The case of the celebrity athlete and dead model has riveted South Africa and the world, which had been charmed by the plucky Pistorius at the 2012 London Games. He was born without fibulas, had both legs amputated below the knees when he was 11 months old and was raised by a mother who gave him no special treatment.
In London, Pistorius recalled his late mother Sheila telling him and his brother, “’Carl, you put on your shoes and Oscar you put on your legs, and that’s the last I want to hear about it,’” he said. “I didn’t grow up thinking I had a disability. I grew up thinking I had different shoes.’’
Even Pistorius’ rivals marveled at his ability to run the 400 meters in 45 seconds and redefine the limits of body and mind.
“I see Oscar as another athlete, another competitor and, most importantly, as another person,” Grenada’s Kirani James said at the Olympics after Pistorius, wearing his $50,000 Flex-Foot Cheetahs, advanced to the semifinals. “We should respect and admire him.”

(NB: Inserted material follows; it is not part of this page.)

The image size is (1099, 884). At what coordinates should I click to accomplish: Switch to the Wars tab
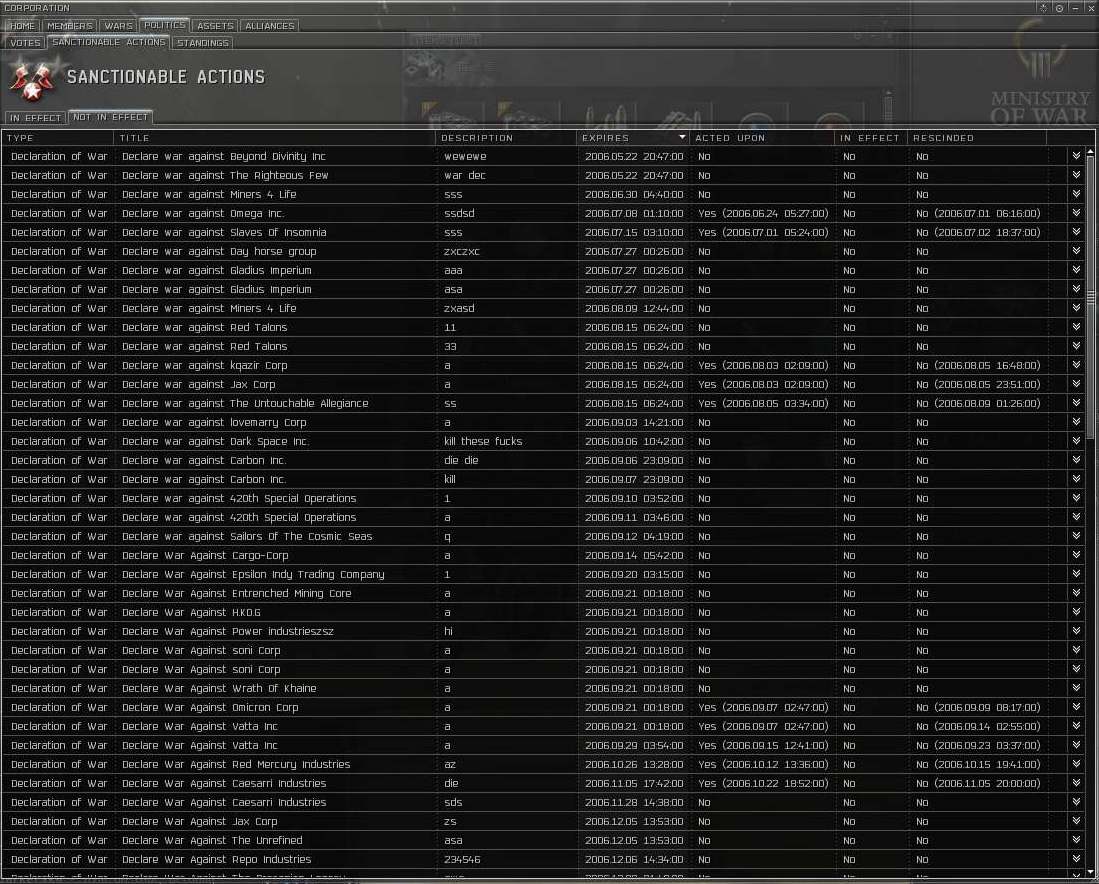click(x=118, y=26)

But behind the bright smile and humble tributes to “my 89-year-old gran,” Pistorius was a guy obsessed with guns who often drove recklessly fast and was known to be possessive and jealous when it came to women. During his five days on the stand, he was questioned about incidents in which he shot a gun under a restaurant table in Johannesburg and through the sun roof of a car after he was stopped by police.
Nel displayed a graphic crime scene photo of Steenkamp’s head during the trial. She was hit by three Black Talon rounds from Pistorius’ 9 mm pistol.
“Look at it!” he shouted at Pistorius, who looked away, and, weeping, told the judge he had cradled Steenkamp’s head after he broke down the door and found her on the blood-soaked floor. He said he was “tormented” by the memory.
Nel said her head had “exploded,” just like a watermelon Pistorius had shot at a range — a scene that was caught on video and played in court. Amid laughter, Pistorius was heard to say, “It’s softer than brain. It’s like a zombie-stopper.”
If Pistorius, 27, is found guilty of premeditated murder he faces 25 years to life in prison. If he is found guilty of culpable homicide or manslaughter, he could be jailed for 15 years. There are no juries at trials in South Africa. Pistorius’ fate will be decided by judge Thokozile Masipa, former social worker and crime reporter who became the country’s second black female judge in 1998. She’s presiding over one of the most high-profile cases in post-apartheid South Africa, at which live broadcasts are being permitted for the first time.
Pistorius was evasive when asked: Why wouldn’t he have checked on Steenkamp and alerted her to hide behind the bed or call police while he was still in the bedroom before he went around the corner to the bathroom, where he said he heard the sound of the window sliding open? Why didn’t he fire a warning shot? Why was the door locked? When did he hear her scream? The prosecution argues that his deliberate actions show he intended to kill someone.
On the last day of his testimony, Pistorius read the inscription on a Valentine’s Day card from Steenkamp: “I think today is a good day to tell you I love you.”
He broke down in tears, as he had several times in outpourings of emotion Nel dismissed as performances. Pistorius’ claims of vulnerability, first in terror, now in grief, have been the most convincing part of his case. The evidence is muddy. There were no witnesses. Only he knows what he was thinking when he pulled the trigger.